Exercise description: With pictures omitted, transcribe exactly the lines from the one containing "This screenshot has height=731, width=1025." to the end of the records below.

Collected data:
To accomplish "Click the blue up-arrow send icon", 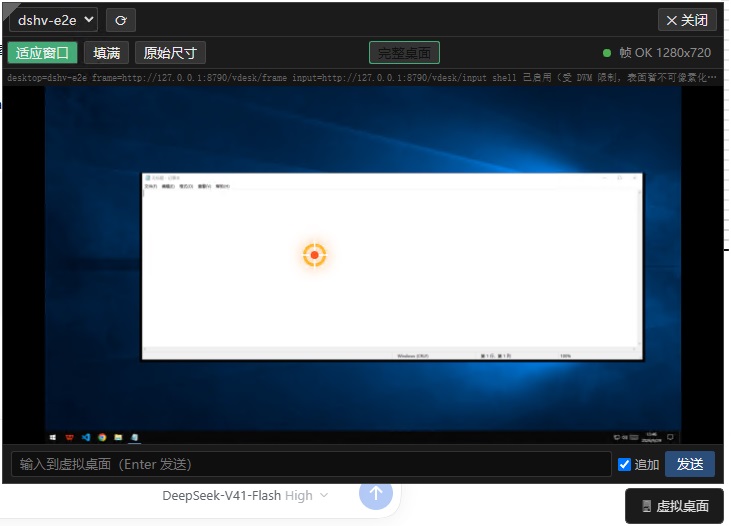I will [x=376, y=493].
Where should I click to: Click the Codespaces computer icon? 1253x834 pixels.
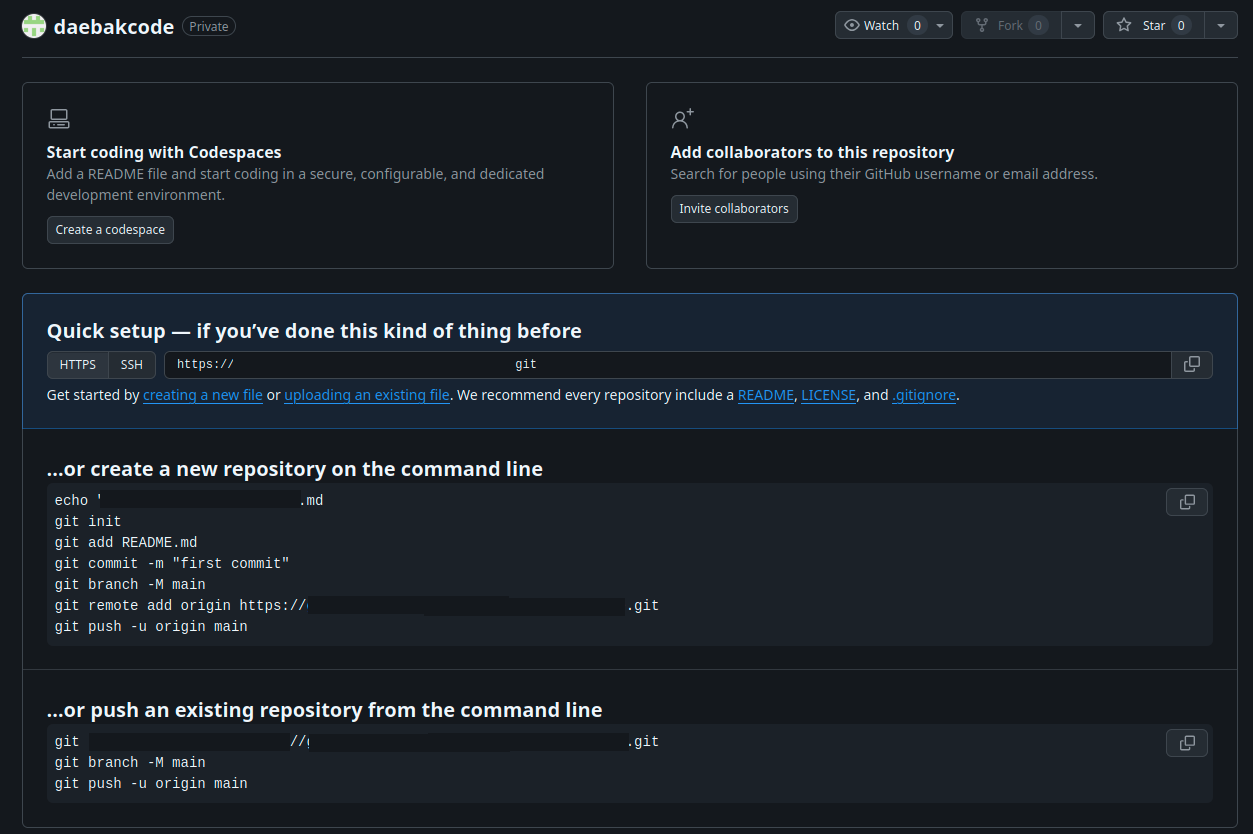click(59, 120)
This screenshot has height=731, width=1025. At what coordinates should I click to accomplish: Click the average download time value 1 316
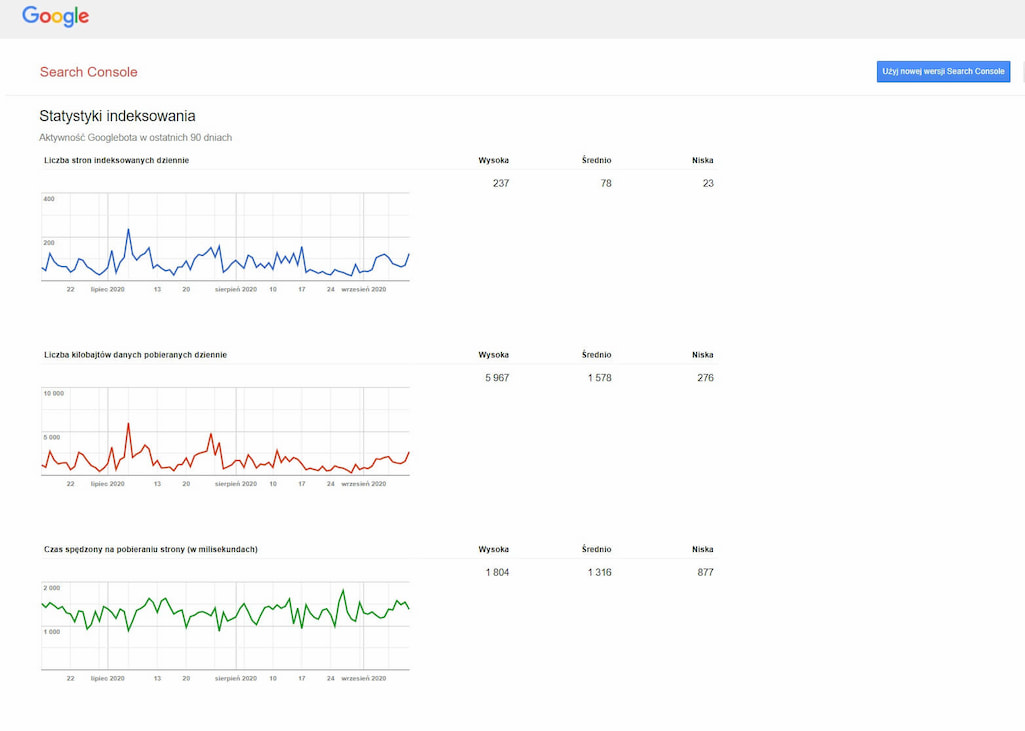click(599, 572)
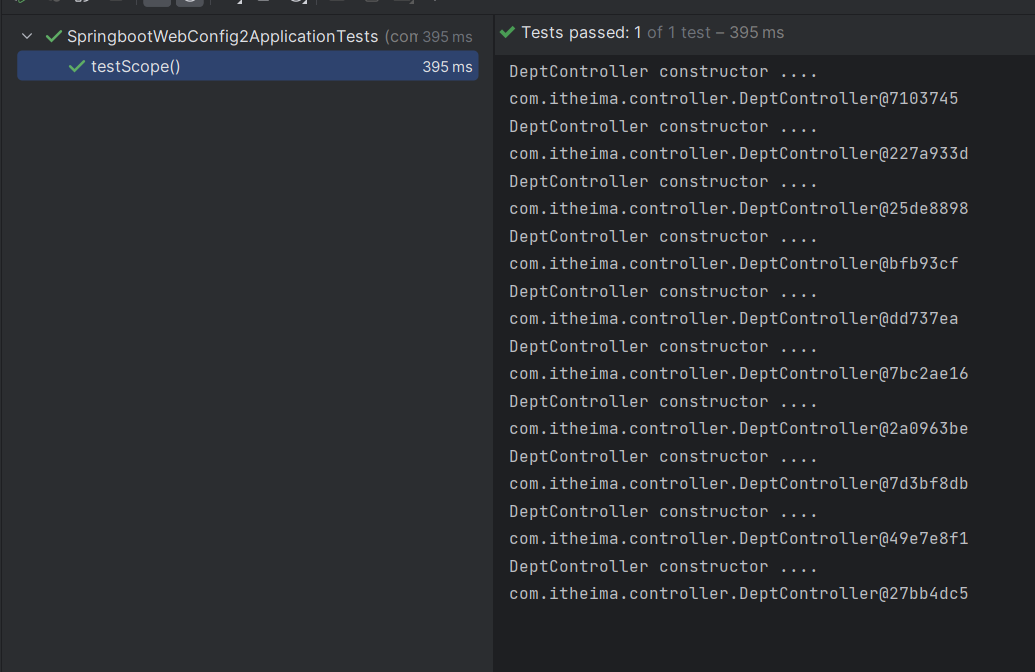Click the output line ending in @49e7e8f1
This screenshot has height=672, width=1035.
pos(738,539)
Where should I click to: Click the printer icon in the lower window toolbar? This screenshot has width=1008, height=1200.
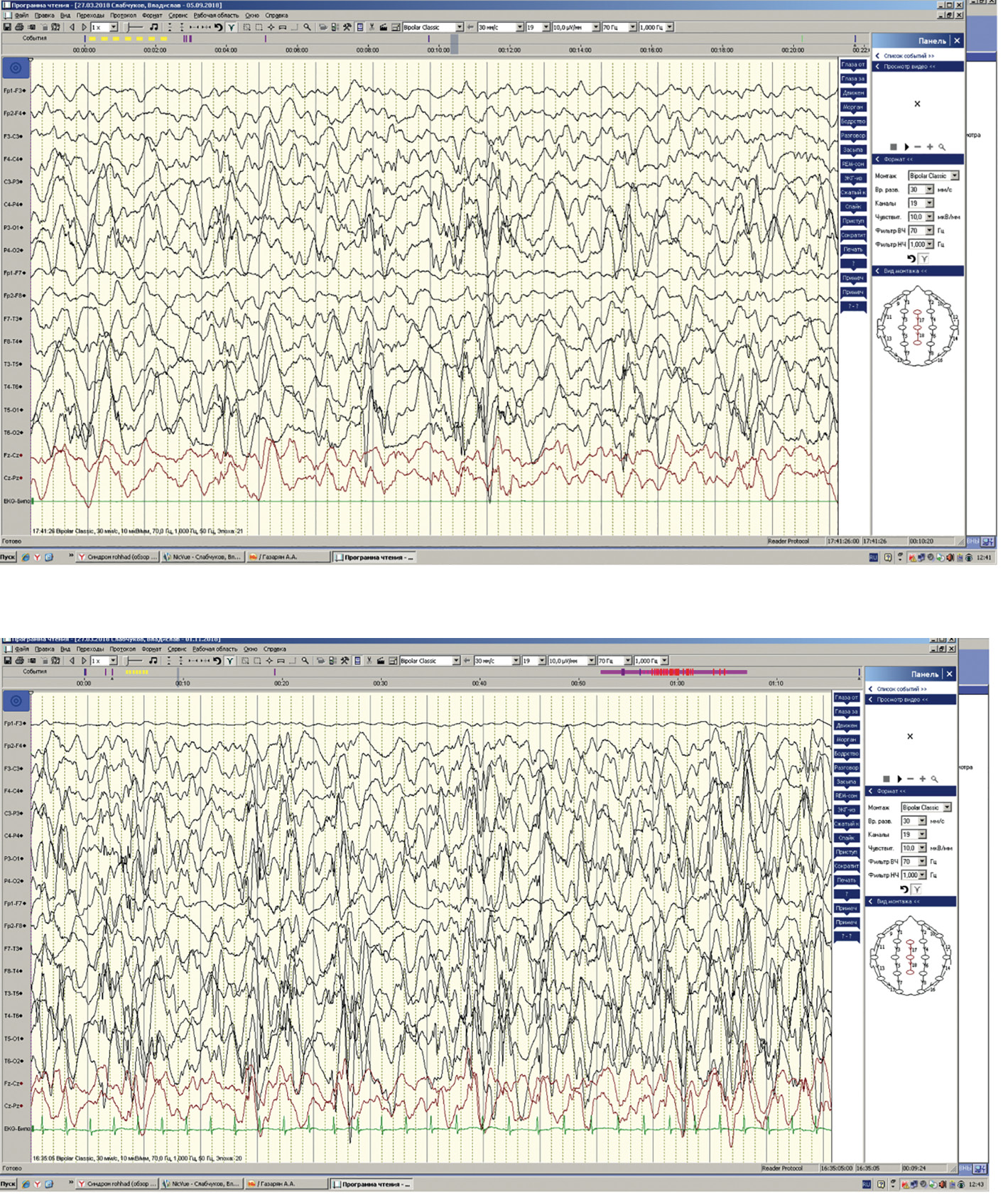coord(19,661)
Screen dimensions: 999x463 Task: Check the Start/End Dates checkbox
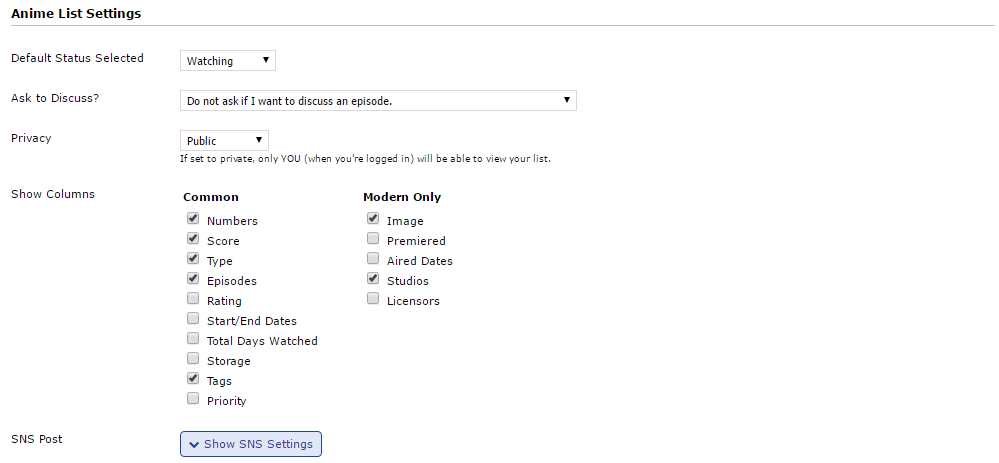coord(192,319)
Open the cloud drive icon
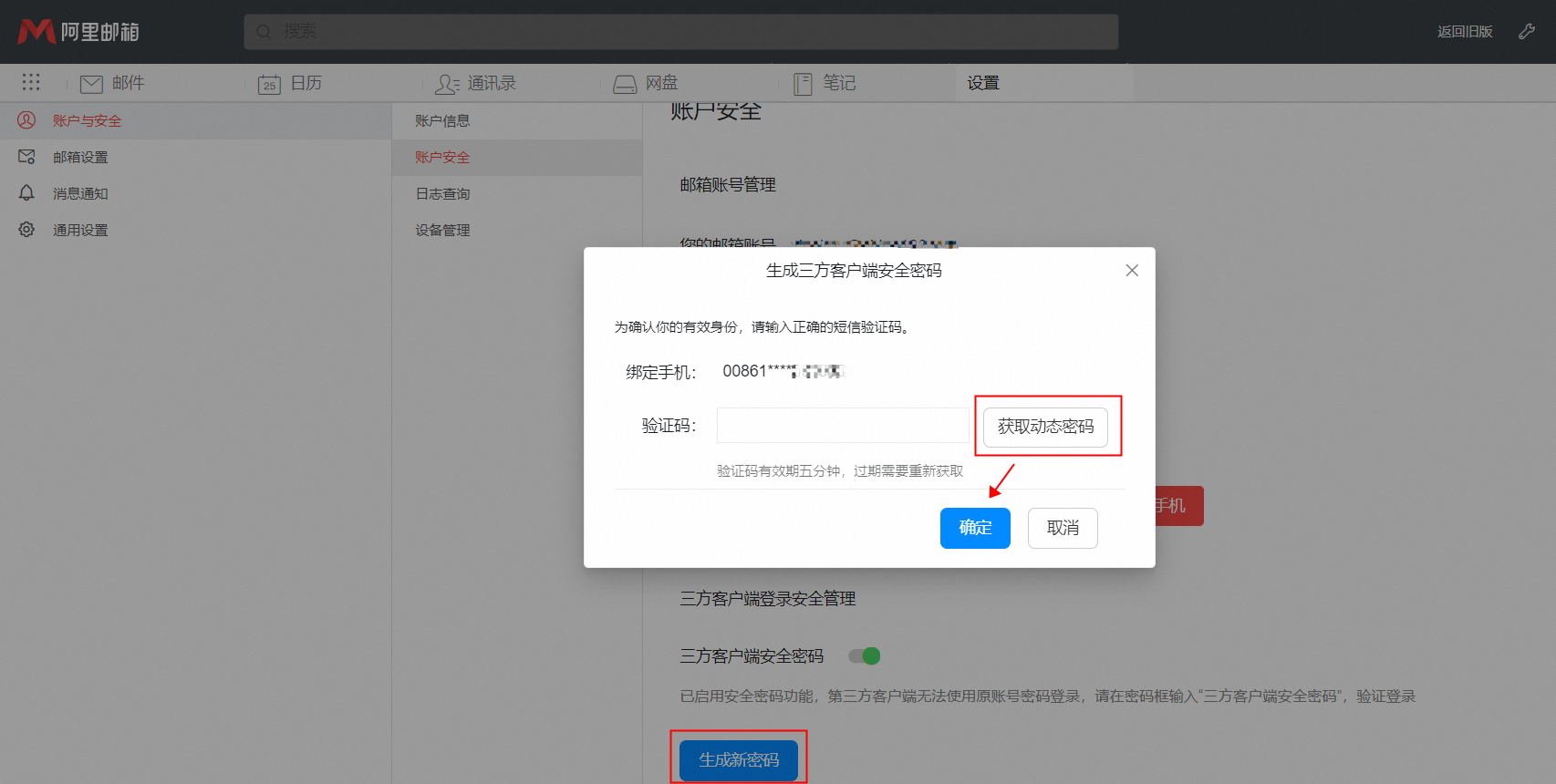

Expected answer:
This screenshot has height=731, width=1025. At what coordinates should I click to accomplish: Click the average download time value 1 316
click(599, 572)
Click the output line ending in @49e7e8f1
This screenshot has height=672, width=1035.
pos(738,539)
Where should I click to: Click the printer icon in the lower window toolbar? This screenshot has width=1008, height=1200.
coord(19,661)
Screen dimensions: 999x463 Task: Check the Start/End Dates checkbox
coord(192,319)
Open the cloud drive icon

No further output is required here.